İsrail Kurak Çölde Tarım Yapıyor, Biz Verimli Ovada Beton Döküyoruz

Tarım, artık sadece gıda üretmek değil; teknolojiyle, bilimle ve stratejiyle hayatta kalabilmektir.
Bugün dünyanın farklı bölgelerinde suya erişimi sınırlı olan, iklimsel olarak tarıma uygun olmayan birçok ülke, bu gerçeğin farkında olarak üretimi artırıyor. Sıcaklık rekorları kıran, çölleşme tehdidiyle yüzleşen bölgelerde bile toprak işleniyor, sistemler kuruluyor, üretim artıyor.
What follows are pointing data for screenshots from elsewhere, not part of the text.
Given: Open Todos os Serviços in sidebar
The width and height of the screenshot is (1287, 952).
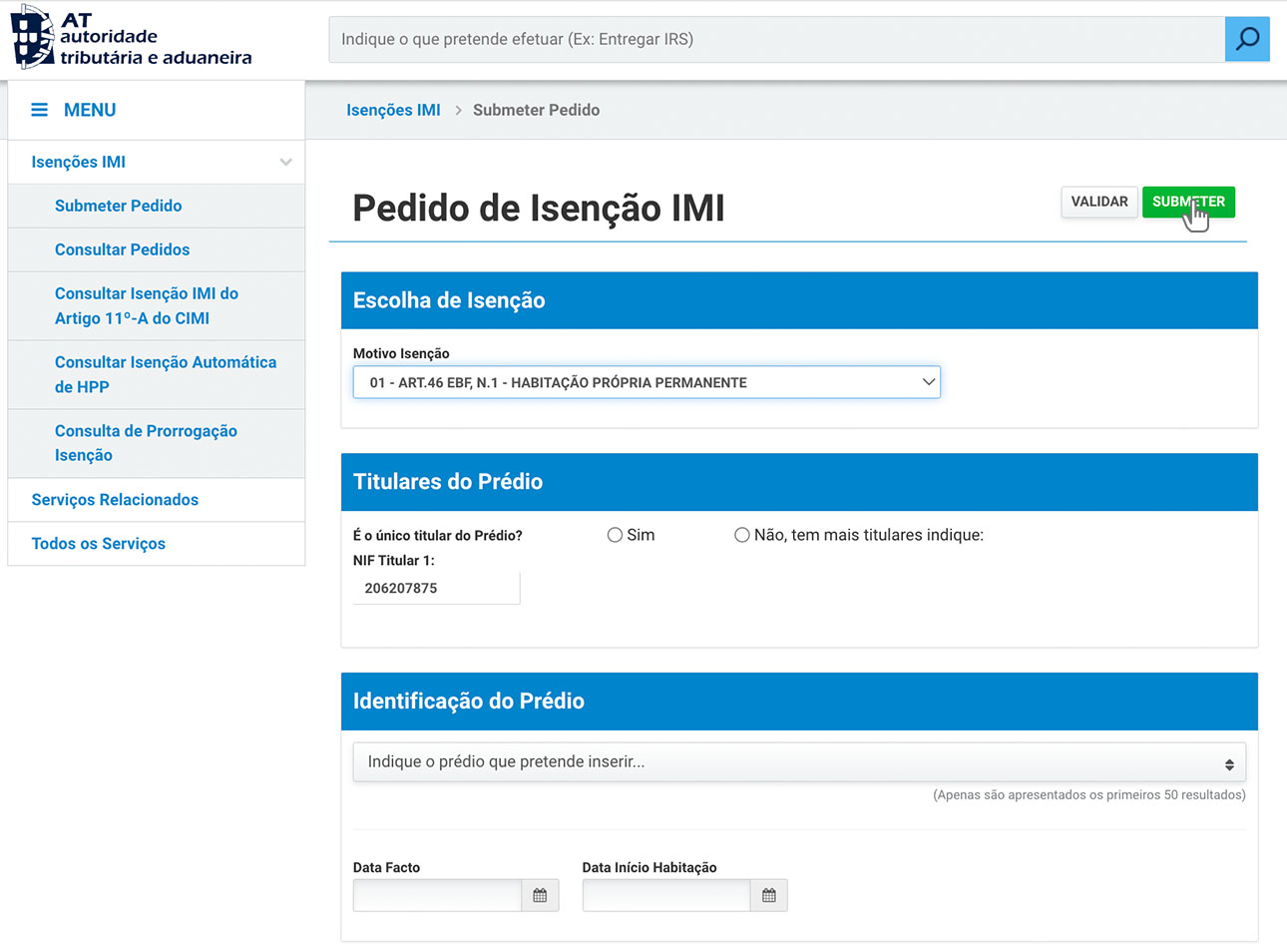Looking at the screenshot, I should click(x=98, y=544).
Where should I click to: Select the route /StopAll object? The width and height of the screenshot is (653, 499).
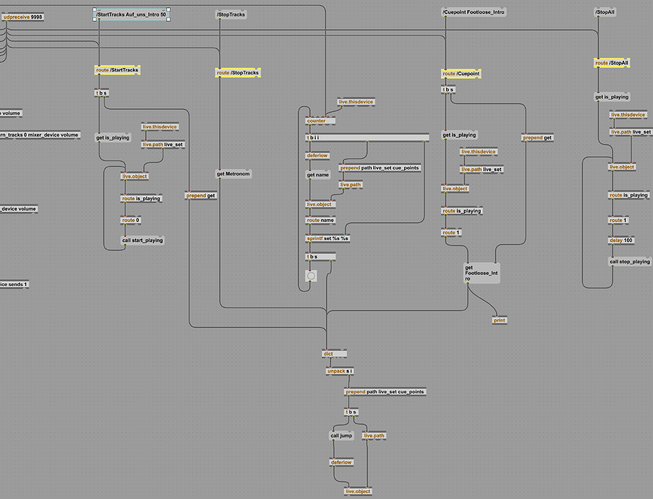(x=616, y=62)
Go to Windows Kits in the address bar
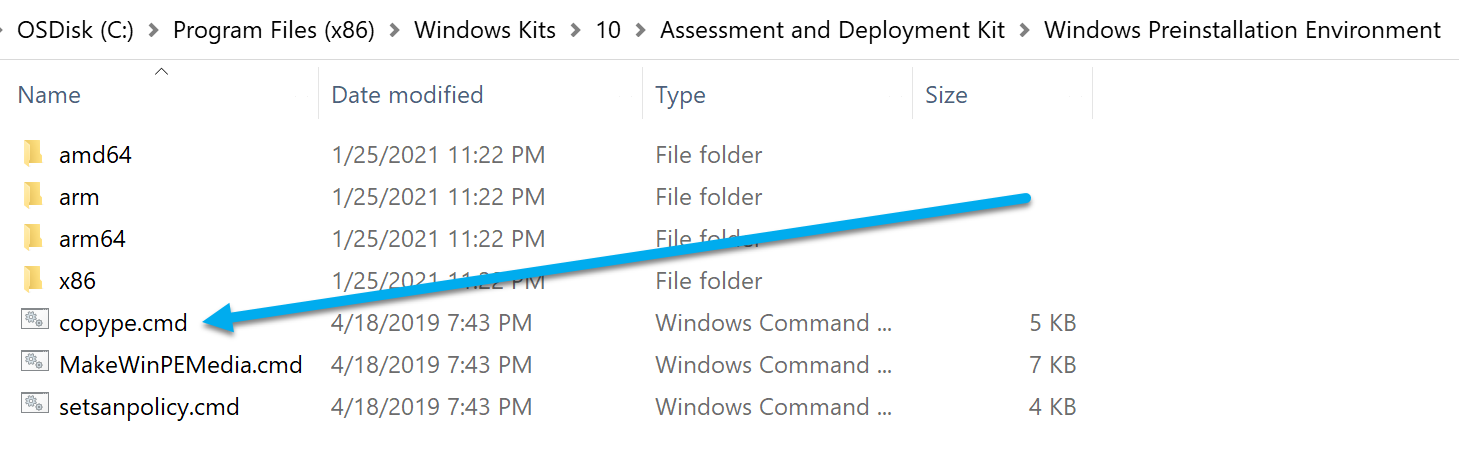Image resolution: width=1459 pixels, height=462 pixels. click(484, 30)
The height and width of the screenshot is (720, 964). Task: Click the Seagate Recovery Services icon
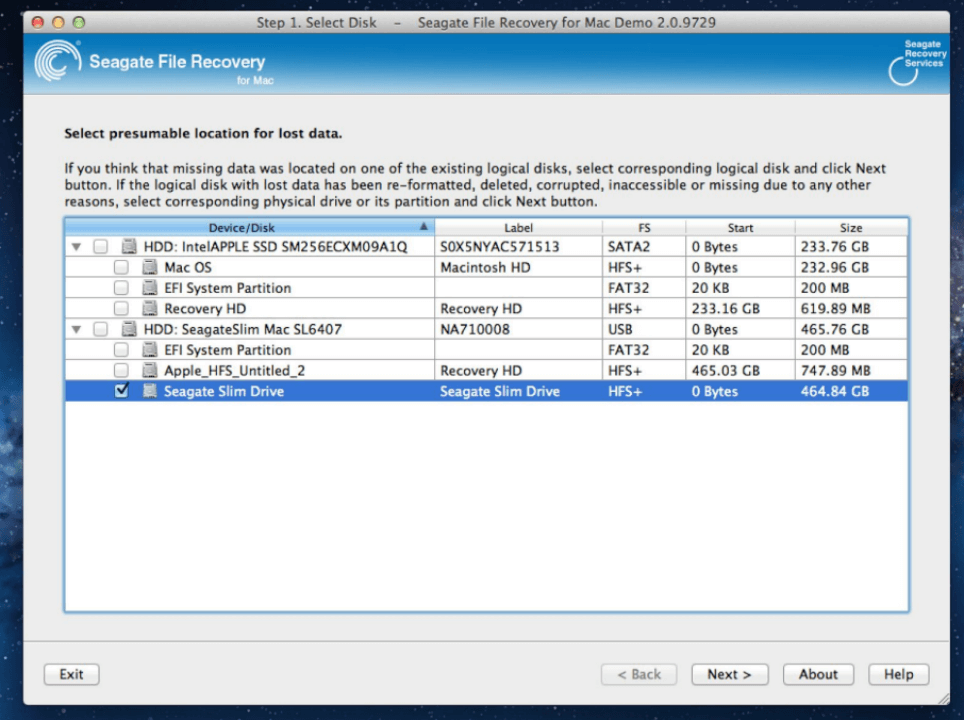[x=903, y=70]
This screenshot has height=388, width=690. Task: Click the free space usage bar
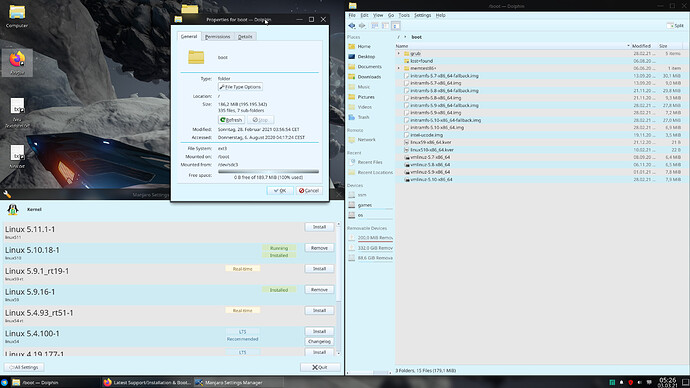click(x=268, y=172)
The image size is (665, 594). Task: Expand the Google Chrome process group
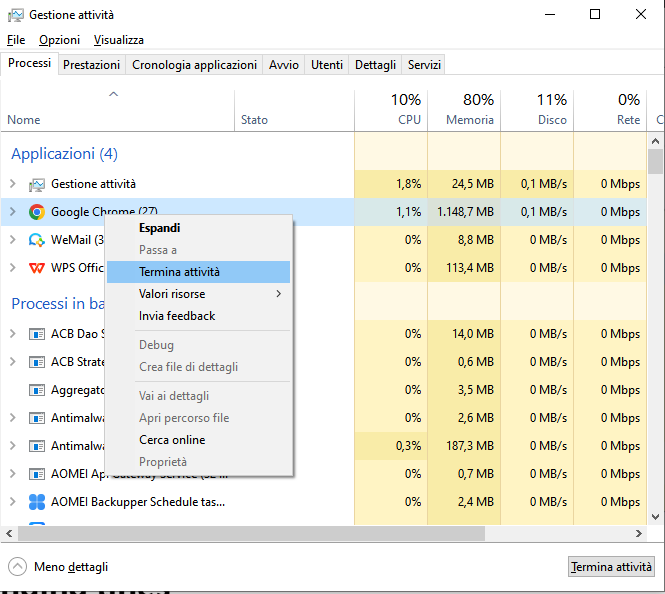click(x=12, y=212)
Çünkü bu ülkeler tarımı bir 'ulusal güvenlik' meselesi olarak ele alıyor. Biz ise her geçen yıl biraz daha kendi toprağımıza yabancılaşıyoruz.
İsrail örneği başlı başına bir çelişkiyi gözler önüne seriyor.
Ülkenin üçte ikisi çöl, su kaynakları sınırlı, iklim sert. Ancak tam da bu dezavantajları fırsata çevirecek sistemler kurmuş durumdalar. Damla sulama sistemini icat eden ülke olarak, bugün tüm tarım alanlarını sensörlerle, dijital analiz sistemleriyle yönetiyorlar. Negev Çölü'nde, taşların arasında yeşil domates seraları görebiliyorsunuz. İsrail Tarım Bakanlığı’nın 2023 verilerine göre, tarımda kullanılan suyun %90’ı geri dönüştürülmüş ve dijital olarak kontrol edilen sistemlerle dağıtılıyor. Üstelik kişi başına düşen tarım arazisi bakımından en fakir ülkelerden biri olmalarına rağmen, domates ve salatalık gibi sebze ihracatında Avrupa pazarında söz sahibiler.
Hollanda’nın durumu ise daha da düşündürücü.
Türkiye’nin Konya ilinden küçük bir ülke. Evet, yanlış duymadınız: Hollanda’nın yüzölçümü sadece 41.000 kilometrekare; yani Konya Ovası'ndan bile daha az. Ama tarım ihracatında dünyada Amerika’dan sonra ikinci sırada yer alıyor. 2023 verilerine göre toplam tarım ihracat geliri 130 milyar doları aştı. Bunu nasıl başarıyorlar? Cevap basit ama etkileyici: teknoloji, planlama, eğitim ve istikrar. Hollandalı çiftçiler tarlaya çıkmadan önce hava durumunu değil, sensör verilerini kontrol ediyor. Bitkinin suya, besine, neme ihtiyacı olup olmadığını toprak değil sistem söylüyor. Seralarda kullanılan robotlar hasat yapıyor; drone’lar tarlaları tarıyor; her çiftçi, kendi arazisinin dijital haritasını kullanıyor. Üstelik bu sistemler devlet destekli, üniversitelerle iş birliği içinde.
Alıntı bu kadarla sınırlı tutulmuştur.